Black Legion (1937)
8/10
Remarkable performance by Humphrey Bogart
25 May 2011
Warning: Spoilers
Particularly considering the year -- 1937 -- this is a remarkably powerful film. Powerful enough that the original story received an Academy Award nomination, and Humphrey Bogart was named best actor by the National Board Of Review. And although this is a year after "The Petrified Forest", I have to rate this film and Bogart's performance here as far superior.

Humphrey Bogart's acting as a simple factory worker who gets wrapped up in the Black Legion (a sort of KKK organization) is remarkable. First, the common man with a nice wife and wonderful kid. Then he loses out on a promotion to a "foreigner", and he becomes a bitter man. Then he joins the Black Legion and becomes a cruel thug. And then, when he murders his own friend (Dick Foran) he becomes a humbled and scared man who -- in the end -- stands up in court and names names, exposing the secret society, but also results in putting himself in prison for life.

Dick Foran is good here, as in Bogart's wife Erin O'Brien-Moore. You almost won't recognize Ann Sheridan as the neighbor, but you will recognize many of the character actors in this film...although you probably won't know their names.

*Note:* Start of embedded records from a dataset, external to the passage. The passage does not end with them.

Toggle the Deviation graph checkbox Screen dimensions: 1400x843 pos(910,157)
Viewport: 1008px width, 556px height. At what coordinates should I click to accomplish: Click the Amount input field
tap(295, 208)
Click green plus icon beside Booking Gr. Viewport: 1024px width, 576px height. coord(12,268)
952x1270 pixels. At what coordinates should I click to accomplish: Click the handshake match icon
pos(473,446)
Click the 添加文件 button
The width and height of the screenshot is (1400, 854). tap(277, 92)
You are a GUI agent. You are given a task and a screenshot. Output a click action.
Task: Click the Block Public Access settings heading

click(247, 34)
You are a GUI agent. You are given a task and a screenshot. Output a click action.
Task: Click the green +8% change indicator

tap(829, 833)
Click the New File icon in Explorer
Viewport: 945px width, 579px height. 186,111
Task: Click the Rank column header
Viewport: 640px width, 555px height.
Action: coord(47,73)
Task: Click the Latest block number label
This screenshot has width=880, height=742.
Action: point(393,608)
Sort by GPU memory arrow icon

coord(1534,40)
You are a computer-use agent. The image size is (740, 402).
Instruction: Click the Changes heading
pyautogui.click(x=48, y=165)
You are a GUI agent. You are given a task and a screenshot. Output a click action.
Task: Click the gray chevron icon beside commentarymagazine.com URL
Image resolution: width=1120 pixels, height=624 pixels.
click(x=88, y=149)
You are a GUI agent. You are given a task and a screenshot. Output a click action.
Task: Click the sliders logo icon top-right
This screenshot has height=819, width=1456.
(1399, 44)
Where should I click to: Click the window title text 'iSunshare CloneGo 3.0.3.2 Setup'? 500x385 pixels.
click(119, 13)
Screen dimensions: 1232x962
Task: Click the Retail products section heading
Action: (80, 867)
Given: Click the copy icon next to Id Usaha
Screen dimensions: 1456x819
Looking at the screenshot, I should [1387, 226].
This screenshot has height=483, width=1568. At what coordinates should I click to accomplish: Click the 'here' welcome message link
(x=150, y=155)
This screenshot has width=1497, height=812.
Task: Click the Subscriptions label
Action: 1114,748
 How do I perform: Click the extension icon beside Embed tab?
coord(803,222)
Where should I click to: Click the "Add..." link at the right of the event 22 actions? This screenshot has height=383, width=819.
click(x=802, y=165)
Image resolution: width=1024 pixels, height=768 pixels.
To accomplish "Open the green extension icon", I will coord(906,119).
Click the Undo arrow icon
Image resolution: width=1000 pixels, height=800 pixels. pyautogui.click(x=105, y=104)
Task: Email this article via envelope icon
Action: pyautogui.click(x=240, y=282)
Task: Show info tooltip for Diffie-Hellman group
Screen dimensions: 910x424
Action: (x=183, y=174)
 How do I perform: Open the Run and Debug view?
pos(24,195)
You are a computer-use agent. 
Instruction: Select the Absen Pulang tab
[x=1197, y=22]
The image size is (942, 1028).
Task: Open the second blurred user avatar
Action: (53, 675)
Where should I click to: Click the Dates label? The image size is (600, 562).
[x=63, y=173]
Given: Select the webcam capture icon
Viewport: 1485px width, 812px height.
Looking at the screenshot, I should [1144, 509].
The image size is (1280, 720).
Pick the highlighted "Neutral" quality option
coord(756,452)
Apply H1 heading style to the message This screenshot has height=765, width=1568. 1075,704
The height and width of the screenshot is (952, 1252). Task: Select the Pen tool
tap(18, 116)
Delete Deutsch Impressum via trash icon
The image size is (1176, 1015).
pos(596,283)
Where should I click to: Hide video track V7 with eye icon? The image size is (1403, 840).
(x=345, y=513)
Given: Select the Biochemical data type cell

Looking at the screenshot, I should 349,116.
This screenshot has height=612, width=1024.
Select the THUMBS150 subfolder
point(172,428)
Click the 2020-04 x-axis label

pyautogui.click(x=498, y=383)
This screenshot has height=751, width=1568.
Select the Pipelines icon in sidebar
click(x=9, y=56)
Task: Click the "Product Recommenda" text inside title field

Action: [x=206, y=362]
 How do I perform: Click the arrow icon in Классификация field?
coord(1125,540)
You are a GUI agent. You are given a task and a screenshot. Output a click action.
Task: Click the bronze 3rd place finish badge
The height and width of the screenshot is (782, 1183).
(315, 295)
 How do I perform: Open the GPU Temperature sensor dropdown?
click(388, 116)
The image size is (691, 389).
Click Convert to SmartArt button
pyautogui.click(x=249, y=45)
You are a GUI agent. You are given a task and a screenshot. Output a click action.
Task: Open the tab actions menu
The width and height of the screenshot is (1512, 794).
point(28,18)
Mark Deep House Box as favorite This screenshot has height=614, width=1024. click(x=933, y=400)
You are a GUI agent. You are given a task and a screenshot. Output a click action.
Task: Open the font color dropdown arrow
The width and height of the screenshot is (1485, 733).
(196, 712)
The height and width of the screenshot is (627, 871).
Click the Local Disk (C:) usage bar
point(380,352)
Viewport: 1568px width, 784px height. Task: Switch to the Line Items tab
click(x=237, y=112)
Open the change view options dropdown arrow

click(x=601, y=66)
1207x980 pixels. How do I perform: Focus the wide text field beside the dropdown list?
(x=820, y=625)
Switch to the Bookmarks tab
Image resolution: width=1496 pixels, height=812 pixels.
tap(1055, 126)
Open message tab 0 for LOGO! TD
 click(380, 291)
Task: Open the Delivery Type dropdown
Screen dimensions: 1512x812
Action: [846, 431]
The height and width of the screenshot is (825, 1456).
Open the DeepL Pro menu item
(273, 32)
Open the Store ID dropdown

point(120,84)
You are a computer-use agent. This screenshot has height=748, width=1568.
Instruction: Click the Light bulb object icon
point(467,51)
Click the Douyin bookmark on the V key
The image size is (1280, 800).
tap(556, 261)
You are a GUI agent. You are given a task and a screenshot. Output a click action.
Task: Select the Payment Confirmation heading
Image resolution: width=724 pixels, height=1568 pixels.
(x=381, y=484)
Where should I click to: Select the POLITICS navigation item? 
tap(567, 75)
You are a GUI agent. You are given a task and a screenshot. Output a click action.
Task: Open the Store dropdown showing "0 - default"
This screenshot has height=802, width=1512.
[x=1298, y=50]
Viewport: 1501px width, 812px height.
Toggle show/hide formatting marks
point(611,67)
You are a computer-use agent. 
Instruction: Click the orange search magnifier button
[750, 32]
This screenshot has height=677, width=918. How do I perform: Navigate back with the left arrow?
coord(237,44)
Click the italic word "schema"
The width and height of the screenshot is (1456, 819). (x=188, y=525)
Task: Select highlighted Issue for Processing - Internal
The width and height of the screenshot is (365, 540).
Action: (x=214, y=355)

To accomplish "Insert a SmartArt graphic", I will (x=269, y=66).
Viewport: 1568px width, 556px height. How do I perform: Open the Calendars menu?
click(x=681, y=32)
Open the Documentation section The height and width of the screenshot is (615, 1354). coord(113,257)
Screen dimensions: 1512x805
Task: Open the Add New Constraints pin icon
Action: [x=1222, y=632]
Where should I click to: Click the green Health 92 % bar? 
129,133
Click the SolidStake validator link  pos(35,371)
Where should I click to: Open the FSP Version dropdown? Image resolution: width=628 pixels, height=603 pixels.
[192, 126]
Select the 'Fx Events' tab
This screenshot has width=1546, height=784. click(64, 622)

This film is based on a real-life story that occurred in 1935. The Ku Klux Klan actually sued Warner Brothers for patent infringement for the film's use of a patented Klan insignia, but a judge threw out the case. Interestingly, first choice for the lead character was Edward G. Robinson -- a much bigger star at the time. Fortunately, he was too busy, because as an ethic looking actor, he would have been badly miscast in a story about resentment about foreigners! An "8"!